Plus de naissances vivantes après le test préimplantatoire
Au total, 61 patientes ont été recrutées dans l’étude, dont 22 ont été orientées vers un don de mitochondries et 39 vers un test préimplantatoire. Sur les 22 patientes ayant eu un don de mitochondries, 8 ont donné naissance à un enfant en bonne santé, avec un taux sanguin d'hétéroplasmie de l'ADNmt (c’est-à-dire de présence conjointe de mitochondries de la patiente et de la donneuse) qui variait de l’indétectable à 16 %. Les analyses de sang néonatal ont révélé une diminution des taux de mutations maternelles de l'ADNmt de 95 à 100 % chez 6 nouveau-nés et de 77 et 88 % chez les 2 autres, par rapport aux cellules énucléées correspondantes.
Une hyperlipidémie et une arythmie cardiaque se sont développées chez un enfant dont la mère avait présenté une hyperlipidémie pendant la grossesse, les deux affections de l'enfant ont pu être traitées. Une épilepsie myoclonique infantile s'est développée chez un autre enfant, avec une rémission spontanée.
Sur les 39 patientes orientées vers le test génétique préimplantatoire, 18 ont donné naissance à un enfant vivant. Les taux d'hétéroplasmie étaient connus chez 10 des 18 nourrissons et variaient d'indétectables à 7 %.
Les auteurs estiment que « le don de mitochondries par transfert pronucléaire était associé à de bien meilleures chances de viabilité de l'embryon humain » et qu’un programme intégré associant transfert pronucléaire et test génétique préimplantatoire « s'est avéré efficace pour réduire la transmission de variants pathogènes homoplasmiques et hétéroplasmiques de l'ADNmt », par rapport aux études cliniques antérieures.
Le transfert pronucléaire était moins efficace que le test préimplantatoire pour obtenir des naissances vivantes. Le succès du transfert pronucléaire a également été limité par un pourcentage plus faible d'ovules normalement fécondés dans le groupe de transfert pronucléaire que dans le groupe de test préimplantatoire.
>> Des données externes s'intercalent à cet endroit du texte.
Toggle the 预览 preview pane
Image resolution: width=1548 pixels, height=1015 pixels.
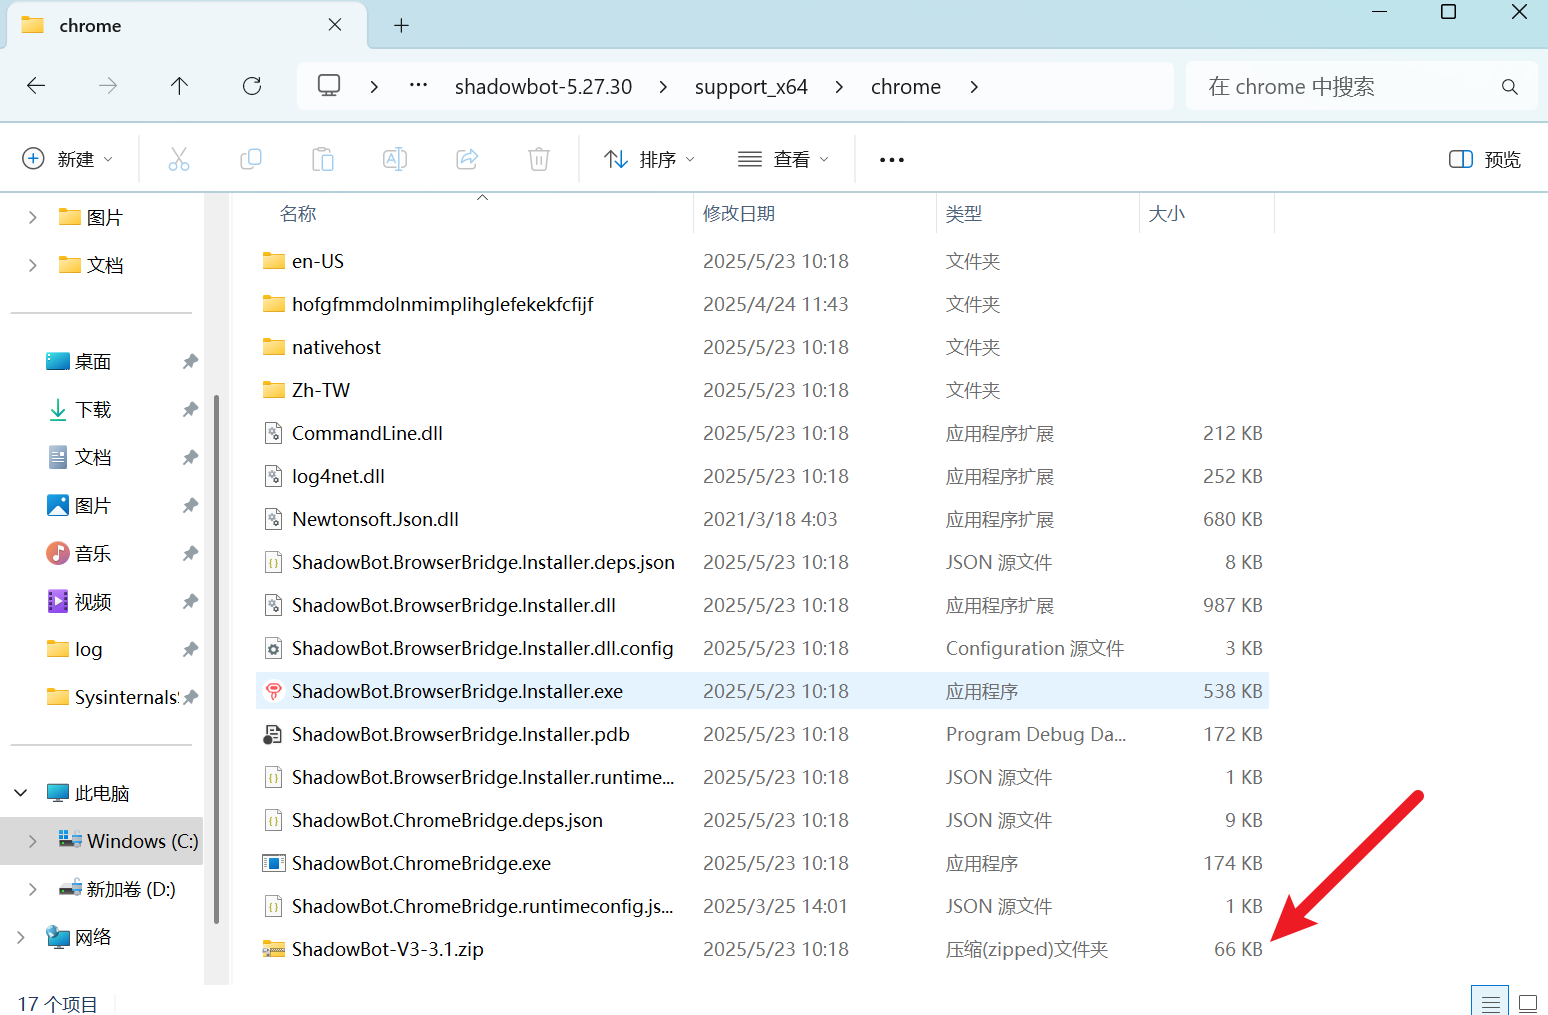[1485, 159]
Cela conforte la conviction des auteurs à proposer un test préimplantatoire à la place d’un transfert de noyau, quand cela est cliniquement pertinent.
Comprendre la présence d’ADNmt muté résiduel
Un suivi à long terme des enfants nés dans le cadre de cette étude reste nécessaire, étant donné le potentiel d'amplification de la petite fraction de l'ADNmt maternel muté. Les auteurs veulent vérifier la stabilité des taux d’ADNmt maternels au fil du temps, et au sein de différents types de tissus. De petites quantités d’ADNmt muté peuvent en effet subsister dans 20 % des cas après un transfert pronucléaire, avec des taux d’hétéroplasmie pouvant atteindre 40 à 60 % dans la littérature.
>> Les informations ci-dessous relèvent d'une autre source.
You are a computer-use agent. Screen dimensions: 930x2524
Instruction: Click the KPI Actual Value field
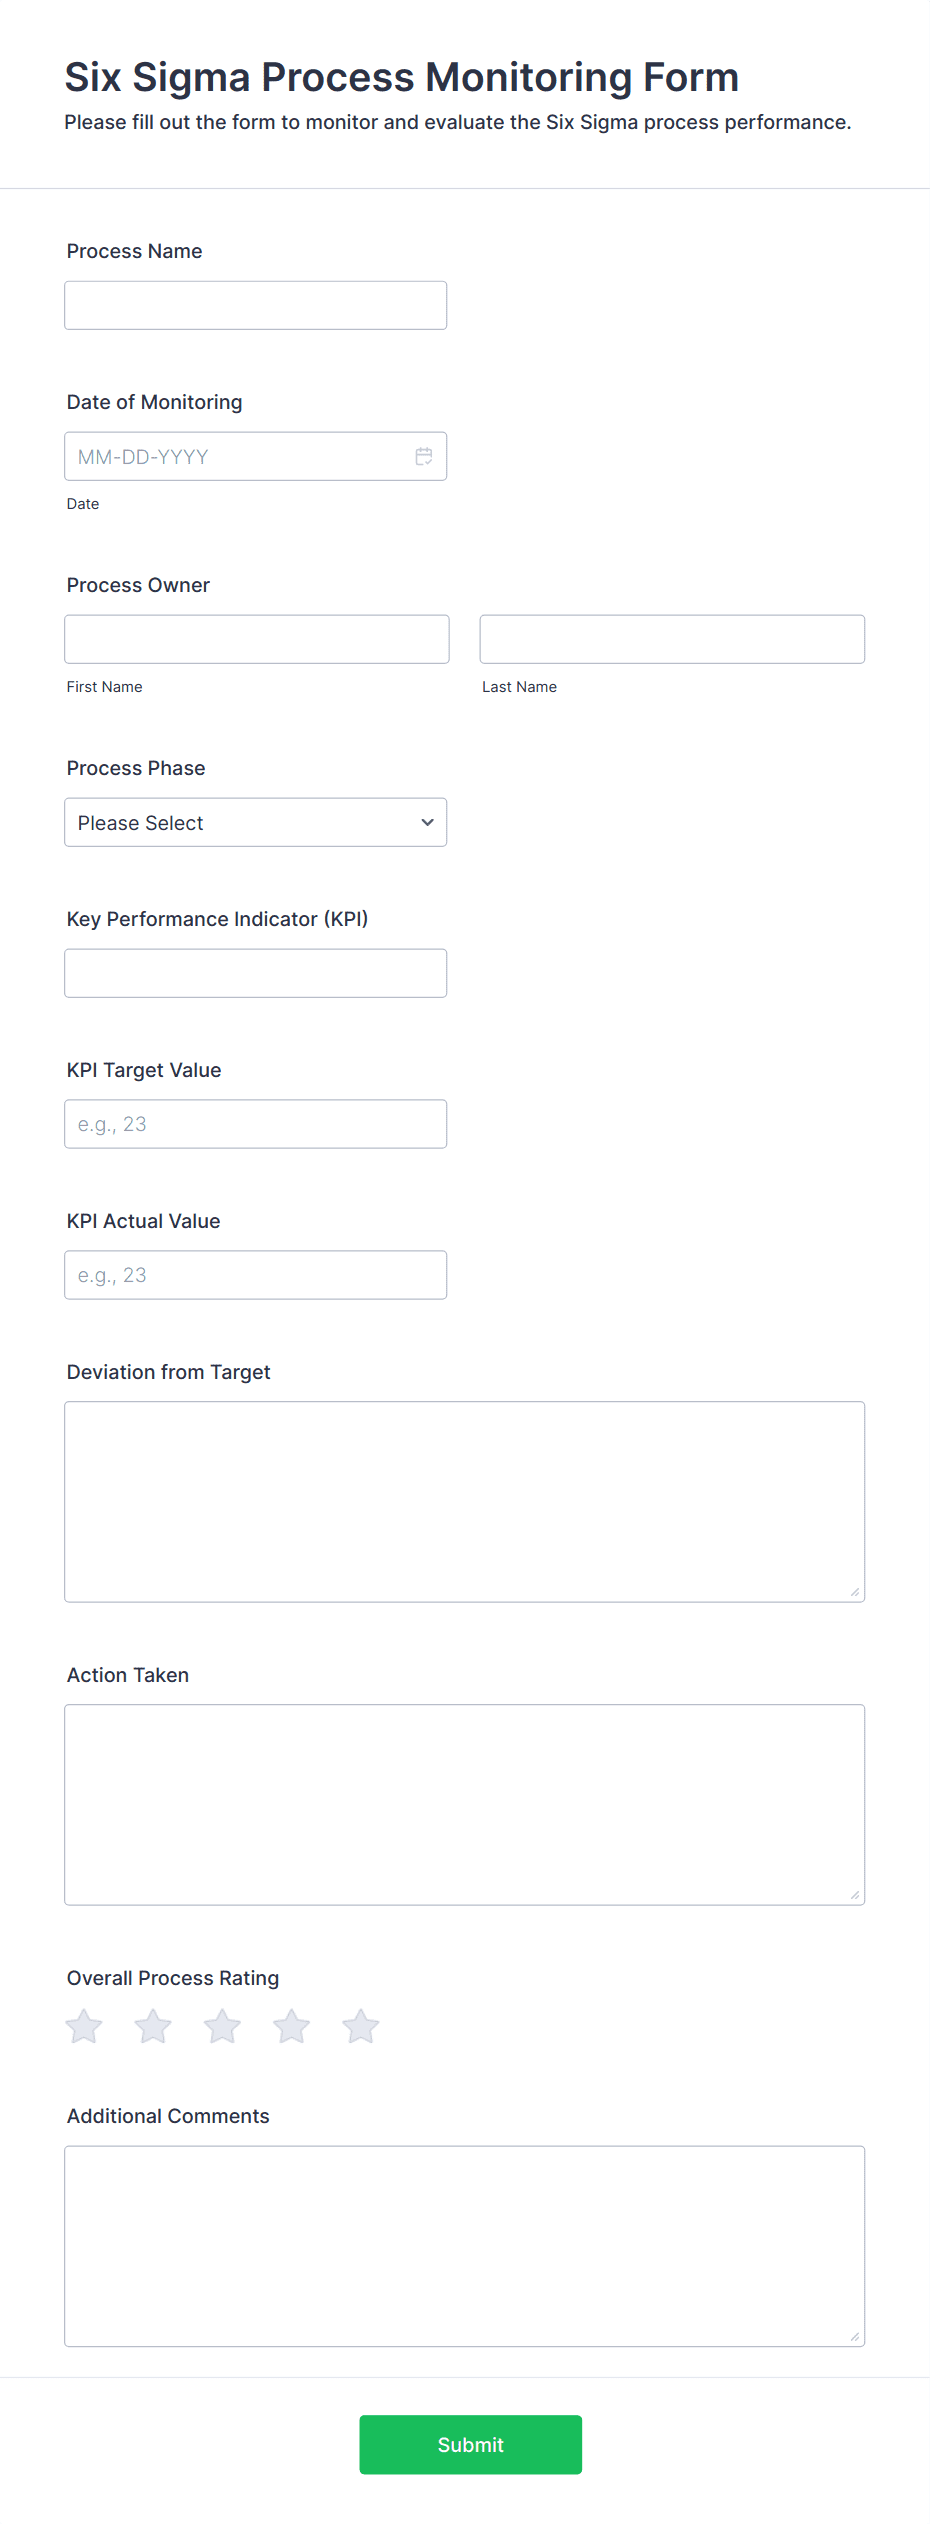click(255, 1275)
« Il sera important de comprendre les bases techniques et biologiques des niveaux plus élevés d'hétéroplasmie », jugent les auteurs. On ignore encore à ce jour pourquoi les enfants nés après transfert de noyau portent des copies d’ARNmt mutés. L’explication la plus logique serait qu’il y en aurait un peu dans la petite quantité de cytoplasme accompagnant le noyau lors du transfert. Alors que cette hypothèse n’explique pas les différences de taux d’hétéroplasmie entre les enfants, d’autres sont avancées, dont un possible avantage réplicatif.
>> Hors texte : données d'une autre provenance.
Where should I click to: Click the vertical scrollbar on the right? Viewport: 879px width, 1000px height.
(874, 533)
Dans un article associé, l’équipe précise le devenir des enfants. Lors de la rédaction du rapport, trois enfants étaient âgés de 0 à 5 mois, deux entre 6 et 11 mois, deux entre 12 et 23 mois et un d’au moins 24 mois. Cinq n’ont présenté aucun problème de santé. « Les huit enfants sont nés en bonne santé et se développent normalement », lit-on.